Exercise 1: List the abbreviations that the article on the SANE skills lab places in parentheses, with no repeats.
Exercise 2: Transcribe the stretch of the article on the SANE skills lab from "The two-day program" through "trainers and models.".

Excerpted passage:
------------

The Center for Prevention of Child Maltreatment (CPCM) logo in an outline of South Dakota The Center for the Prevention of Child Maltreatment (CPCM) hosts South Dakota's first Sexual Assault Nurse Examiner (SANE) Clinical Skills Lab at the Sanford School of Medicine.

VERMILLION, S.D. – The University of South Dakota’s Center for the Prevention of Child Maltreatment will host South Dakota’s first International Association of Forensic Nurses (IAFN)-approved Sexual Assault Nurse Examiner (SANE) Clinical Skills Lab Jan. 8-9 at the Lee Medical Building on the campus of USD.

A SANE is a registered nurse who has been specially trained to provide immediate, compassionate and comprehensive care to sexual assault victims, including forensic collection of evidence.

Kristi Kranz, the SANE program coordinator for the Center for the Prevention of Child Maltreatment, said the state of South Dakota, like most of the country, suffers from a lack of trained SANEs.

“South Dakota currently does not have statewide educational standards for healthcare providers performing sexual assault forensic exams,” Kranz said. “The mission of the SANE Program is to coordinate resources and provide education for healthcare professionals across the state in order to improve the access and delivery of services to all victims of sexual assault.”

The two-day program will increase a nurse’s skill and confidence with performing examinations on adult and adolescent sexual assault patients through hands-on training with live models. Kranz said the USD Simulation Lab, with its five exam rooms, is essential to the training as participants can rotate throughout the day and learn from several statewide trainers and models.

------------

Records provided:
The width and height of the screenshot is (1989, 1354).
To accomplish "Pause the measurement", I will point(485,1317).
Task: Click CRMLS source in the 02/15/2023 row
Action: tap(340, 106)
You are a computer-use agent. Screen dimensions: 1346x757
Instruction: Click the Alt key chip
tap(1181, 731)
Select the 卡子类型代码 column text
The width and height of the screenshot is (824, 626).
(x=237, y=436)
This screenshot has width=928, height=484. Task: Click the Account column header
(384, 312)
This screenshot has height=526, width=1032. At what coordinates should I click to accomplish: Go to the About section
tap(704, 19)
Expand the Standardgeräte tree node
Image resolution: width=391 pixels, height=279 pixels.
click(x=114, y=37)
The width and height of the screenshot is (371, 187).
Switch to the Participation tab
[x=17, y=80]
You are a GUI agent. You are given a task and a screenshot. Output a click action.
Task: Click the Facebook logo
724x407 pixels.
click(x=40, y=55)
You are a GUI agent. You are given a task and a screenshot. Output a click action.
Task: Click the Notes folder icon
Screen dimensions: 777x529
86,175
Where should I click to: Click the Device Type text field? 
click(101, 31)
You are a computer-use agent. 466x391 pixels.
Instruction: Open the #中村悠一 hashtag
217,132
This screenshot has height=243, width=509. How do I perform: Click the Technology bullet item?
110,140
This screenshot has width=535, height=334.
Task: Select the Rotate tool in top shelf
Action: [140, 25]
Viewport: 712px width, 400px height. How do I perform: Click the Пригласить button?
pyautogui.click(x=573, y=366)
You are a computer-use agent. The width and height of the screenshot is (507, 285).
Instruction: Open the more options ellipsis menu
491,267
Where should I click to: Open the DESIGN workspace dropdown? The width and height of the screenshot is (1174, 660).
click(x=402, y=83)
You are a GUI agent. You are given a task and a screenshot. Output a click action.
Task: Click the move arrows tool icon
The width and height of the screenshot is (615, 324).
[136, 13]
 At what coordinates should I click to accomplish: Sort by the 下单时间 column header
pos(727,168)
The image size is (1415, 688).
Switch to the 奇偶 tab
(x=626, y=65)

------------

Answer 1: CPCM, SANE, IAFN

Answer 2:
The two-day program will increase a nurse’s skill and confidence with performing examinations on adult and adolescent sexual assault patients through hands-on training with live models. Kranz said the USD Simulation Lab, with its five exam rooms, is essential to the training as participants can rotate throughout the day and learn from several statewide trainers and models.